Keshubhai Patel has not fielded any candidate from Maninagar where Shweta Bhatt is taking on the chief minister single-handedly.

Each has an axe to grind against Narendra Modi; each believes the chief minister or at least his party had wronged her husband.

Though both stress on local issues, there is no doubt they are contesting because of what happened to their husbands. “I was merely an observer when Sanjiv was fighting his battle with corruption but I decided to stand against Modi a year ago after the brutalities inflicted on my family,” says Shweta, whose husband Sanjiv Bhatt, an IPS officer now suspended, has testified that Modi had asked the police to go slow on rioters in 2002.

Jagruti’s husband, slain BJP minister Haren Pandya, had represented the seat she is contesting. “Even though I hadn’t taken the legal or political route, I have been fighting for answers for almost a decade to questions about my husband’s murder,” she says. “People may make comparisons with Shweta Bhatt, but, as far as I am concerned, people in Ellisbridge know about the good work done by my husband I have their goodwill.”

In 2007, Modi won Maninagar by 75,000 votes against current Congress Union minister Dinsha Patel. Both Maninagar and Ellisbridge have around 2.2 lakh voters.


'Namo-mania' was everywhere this time – television, 3D holograms that appeared in 10 places if Modi appeared in one, a for the young – Modi has been on top of the IT game.

In a BJP election advertisement, a conversation between two men on ‘development’ ends like this: “I am Modi manas”, says one man. “I am also Modi manas”, chimes the other.

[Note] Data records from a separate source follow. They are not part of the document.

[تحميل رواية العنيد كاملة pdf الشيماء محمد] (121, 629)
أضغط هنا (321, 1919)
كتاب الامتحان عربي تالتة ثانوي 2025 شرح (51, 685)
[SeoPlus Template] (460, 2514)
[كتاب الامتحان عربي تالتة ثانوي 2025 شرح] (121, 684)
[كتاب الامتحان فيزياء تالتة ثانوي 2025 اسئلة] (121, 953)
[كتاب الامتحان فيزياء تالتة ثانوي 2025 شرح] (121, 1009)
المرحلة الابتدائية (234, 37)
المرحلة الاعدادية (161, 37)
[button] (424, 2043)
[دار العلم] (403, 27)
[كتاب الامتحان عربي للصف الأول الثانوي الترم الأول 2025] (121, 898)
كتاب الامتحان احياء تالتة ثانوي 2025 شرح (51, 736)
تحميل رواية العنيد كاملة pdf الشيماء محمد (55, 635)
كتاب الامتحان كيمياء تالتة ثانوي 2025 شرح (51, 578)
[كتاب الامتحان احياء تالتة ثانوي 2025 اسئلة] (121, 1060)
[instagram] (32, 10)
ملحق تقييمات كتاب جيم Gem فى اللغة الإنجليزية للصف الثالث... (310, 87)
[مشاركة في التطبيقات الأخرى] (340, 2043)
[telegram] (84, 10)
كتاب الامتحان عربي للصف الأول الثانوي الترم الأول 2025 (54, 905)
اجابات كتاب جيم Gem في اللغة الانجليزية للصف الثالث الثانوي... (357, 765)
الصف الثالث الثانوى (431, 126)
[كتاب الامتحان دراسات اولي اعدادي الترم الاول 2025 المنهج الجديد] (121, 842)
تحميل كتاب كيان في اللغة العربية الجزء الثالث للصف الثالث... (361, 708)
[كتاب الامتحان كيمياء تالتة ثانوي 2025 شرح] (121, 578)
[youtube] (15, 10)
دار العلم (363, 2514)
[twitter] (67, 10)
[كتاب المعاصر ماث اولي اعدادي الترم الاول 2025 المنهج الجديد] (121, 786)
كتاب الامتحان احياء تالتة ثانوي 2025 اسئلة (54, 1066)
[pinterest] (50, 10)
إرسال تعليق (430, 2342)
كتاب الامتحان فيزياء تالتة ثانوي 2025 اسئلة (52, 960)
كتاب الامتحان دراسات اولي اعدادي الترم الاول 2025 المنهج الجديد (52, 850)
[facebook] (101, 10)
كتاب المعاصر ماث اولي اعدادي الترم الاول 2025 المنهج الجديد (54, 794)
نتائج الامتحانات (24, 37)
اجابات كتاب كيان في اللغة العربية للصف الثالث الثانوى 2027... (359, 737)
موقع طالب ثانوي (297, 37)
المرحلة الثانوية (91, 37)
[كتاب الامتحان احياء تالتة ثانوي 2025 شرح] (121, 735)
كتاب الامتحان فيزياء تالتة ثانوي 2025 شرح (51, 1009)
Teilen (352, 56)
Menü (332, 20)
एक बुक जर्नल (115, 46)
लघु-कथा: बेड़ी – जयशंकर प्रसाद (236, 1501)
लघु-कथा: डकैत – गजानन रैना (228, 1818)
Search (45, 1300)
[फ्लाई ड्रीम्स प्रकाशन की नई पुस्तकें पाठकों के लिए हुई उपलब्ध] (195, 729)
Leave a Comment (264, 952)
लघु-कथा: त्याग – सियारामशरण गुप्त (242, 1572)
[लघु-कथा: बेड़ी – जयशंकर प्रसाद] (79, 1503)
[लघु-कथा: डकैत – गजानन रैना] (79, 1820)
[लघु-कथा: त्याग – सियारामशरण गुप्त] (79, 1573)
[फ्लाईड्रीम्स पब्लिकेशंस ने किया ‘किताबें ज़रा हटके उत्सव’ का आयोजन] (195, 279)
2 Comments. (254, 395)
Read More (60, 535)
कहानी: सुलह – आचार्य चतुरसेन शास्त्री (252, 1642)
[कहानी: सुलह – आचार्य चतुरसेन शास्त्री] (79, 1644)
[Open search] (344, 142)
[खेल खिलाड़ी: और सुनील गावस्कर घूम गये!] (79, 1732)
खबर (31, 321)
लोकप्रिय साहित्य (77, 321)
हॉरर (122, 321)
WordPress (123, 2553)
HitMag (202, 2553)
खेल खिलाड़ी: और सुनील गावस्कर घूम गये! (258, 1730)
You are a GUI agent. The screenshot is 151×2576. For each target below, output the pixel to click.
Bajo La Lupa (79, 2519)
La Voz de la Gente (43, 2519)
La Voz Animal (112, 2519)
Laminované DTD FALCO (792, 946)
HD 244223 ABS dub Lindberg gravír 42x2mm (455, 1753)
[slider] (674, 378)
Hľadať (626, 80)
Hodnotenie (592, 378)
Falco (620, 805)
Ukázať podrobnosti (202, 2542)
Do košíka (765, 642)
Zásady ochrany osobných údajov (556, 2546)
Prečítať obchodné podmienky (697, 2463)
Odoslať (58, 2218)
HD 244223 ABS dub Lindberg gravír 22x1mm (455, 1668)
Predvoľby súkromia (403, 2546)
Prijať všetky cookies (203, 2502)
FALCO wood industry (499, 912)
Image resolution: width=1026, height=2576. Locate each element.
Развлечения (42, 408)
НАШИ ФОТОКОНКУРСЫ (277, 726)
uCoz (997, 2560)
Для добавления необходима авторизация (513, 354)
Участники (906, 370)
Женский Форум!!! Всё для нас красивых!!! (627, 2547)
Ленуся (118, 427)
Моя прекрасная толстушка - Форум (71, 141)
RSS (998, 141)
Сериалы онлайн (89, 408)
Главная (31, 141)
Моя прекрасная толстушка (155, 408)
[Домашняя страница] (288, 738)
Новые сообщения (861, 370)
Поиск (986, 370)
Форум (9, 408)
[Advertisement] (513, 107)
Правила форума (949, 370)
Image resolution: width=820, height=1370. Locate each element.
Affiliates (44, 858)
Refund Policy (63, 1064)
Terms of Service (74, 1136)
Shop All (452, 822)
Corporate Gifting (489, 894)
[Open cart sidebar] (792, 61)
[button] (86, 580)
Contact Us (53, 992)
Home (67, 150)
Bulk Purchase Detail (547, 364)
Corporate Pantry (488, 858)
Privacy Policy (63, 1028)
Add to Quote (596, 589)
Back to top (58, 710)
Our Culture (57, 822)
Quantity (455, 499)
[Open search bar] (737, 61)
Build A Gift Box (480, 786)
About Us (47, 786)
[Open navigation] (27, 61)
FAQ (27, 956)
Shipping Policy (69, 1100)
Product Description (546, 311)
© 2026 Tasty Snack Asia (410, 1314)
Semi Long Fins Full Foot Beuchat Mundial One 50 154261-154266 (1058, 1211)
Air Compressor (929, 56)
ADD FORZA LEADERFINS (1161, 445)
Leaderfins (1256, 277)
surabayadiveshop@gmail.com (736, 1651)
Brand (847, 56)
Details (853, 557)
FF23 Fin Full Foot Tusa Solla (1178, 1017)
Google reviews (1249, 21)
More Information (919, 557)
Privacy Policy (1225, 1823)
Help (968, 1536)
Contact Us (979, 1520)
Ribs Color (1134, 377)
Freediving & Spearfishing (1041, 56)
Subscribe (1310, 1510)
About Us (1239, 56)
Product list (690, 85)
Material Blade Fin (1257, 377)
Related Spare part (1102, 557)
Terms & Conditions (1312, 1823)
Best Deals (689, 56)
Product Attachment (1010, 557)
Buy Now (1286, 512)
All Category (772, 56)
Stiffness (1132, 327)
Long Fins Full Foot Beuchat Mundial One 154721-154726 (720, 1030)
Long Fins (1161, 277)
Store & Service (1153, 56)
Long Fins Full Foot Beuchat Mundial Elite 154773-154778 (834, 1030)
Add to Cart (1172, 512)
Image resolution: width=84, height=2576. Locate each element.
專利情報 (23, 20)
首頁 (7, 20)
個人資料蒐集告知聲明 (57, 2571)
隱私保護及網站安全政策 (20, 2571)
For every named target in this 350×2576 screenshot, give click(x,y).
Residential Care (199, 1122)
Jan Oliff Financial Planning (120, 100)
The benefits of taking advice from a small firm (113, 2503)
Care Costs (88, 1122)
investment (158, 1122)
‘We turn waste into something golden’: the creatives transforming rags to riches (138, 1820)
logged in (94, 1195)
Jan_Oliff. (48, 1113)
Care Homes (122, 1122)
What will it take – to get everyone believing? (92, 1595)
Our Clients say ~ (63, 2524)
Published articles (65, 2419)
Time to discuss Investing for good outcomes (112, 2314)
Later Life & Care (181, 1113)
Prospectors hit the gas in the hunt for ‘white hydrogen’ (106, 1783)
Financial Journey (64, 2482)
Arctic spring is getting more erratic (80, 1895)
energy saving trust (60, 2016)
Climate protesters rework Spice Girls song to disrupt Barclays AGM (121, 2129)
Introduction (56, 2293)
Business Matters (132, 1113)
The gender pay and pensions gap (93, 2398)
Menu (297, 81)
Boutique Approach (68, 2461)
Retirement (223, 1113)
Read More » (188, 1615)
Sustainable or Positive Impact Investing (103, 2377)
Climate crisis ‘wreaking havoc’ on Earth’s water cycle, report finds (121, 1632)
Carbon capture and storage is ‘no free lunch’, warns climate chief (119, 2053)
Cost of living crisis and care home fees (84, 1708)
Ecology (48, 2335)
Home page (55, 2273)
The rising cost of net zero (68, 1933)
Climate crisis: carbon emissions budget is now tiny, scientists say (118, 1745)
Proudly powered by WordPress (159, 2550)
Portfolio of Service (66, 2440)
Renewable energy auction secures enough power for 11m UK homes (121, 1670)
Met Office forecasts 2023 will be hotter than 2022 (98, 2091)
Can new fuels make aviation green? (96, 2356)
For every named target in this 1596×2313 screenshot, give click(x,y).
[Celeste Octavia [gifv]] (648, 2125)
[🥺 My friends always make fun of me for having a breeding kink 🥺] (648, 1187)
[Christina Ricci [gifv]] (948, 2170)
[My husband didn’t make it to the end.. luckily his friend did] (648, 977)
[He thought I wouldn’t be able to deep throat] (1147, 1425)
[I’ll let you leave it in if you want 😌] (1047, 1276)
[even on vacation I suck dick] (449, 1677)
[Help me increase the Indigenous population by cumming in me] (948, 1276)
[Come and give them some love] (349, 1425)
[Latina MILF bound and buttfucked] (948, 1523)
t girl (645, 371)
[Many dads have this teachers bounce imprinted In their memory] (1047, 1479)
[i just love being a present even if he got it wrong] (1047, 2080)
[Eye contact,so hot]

Modi, however, has left no stone unturned to woo voters, while the Congress' national leaders have largely undertaken whistle-stop tours.


If there is a region that stands between Narendra Modi and his fantasy of a land of only ‘Modi manas’, it could be Saurashtra, writes our Opinion Editor Vandita Mishra.

It has 48 of Gujarat’s 182 seats, and is dominated by Leuva Patels, who have been restive ever since their tallest leader, Keshubhai Patel, was marginalised in Modi’s party. Keshubhai’s fledgling Gujarat Parivartan Party (GPP) has put up as many as 177 candidates statewide.

Also, Saurashtra this year saw its first drought since Modi came to power, worsening its chronic water shortage, and creating the ground for anti-incumbency. Saurashtra has looked on with resentment as big-ticket industrial projects like Nano and Maruti have bypassed the region.

But if Saurashtra does dent the BJP’s tally, the key rallying point will be the Leuva Patels.


In Himachal Pradesh, the CSDS survey projects Congress leader Virbhadra Singh (42 per cent) as the most preferred choice for the chief minister’s post. His rivals P K Dhumal, who is the current CM, had the support of 35 per cent while Shanta Kumar got the backing of only 5 per cent of the people.

Various exit and opinion polls have predicted gains for the Congress in the BJP-ruled Himachal Pradesh. While most put Congress tally to above 40, C-Voter predicts 30 to 38 seats for the Congress while the BJP is likely to get 27 to 35 seats in the 68-member Assembly. Chanakya predicted Congress to win 40 seats and BJP 23 seats. Others may win five.

PCC chief Virbhadra Singh, who has retained a firm grip over his flock of potential winners, has emerged as the strongest contender in the chief ministerial race. Congress will get a 'more decisive' victory in Himachal Pradesh than that shown in the exit polls, Virbhadra Singh has said.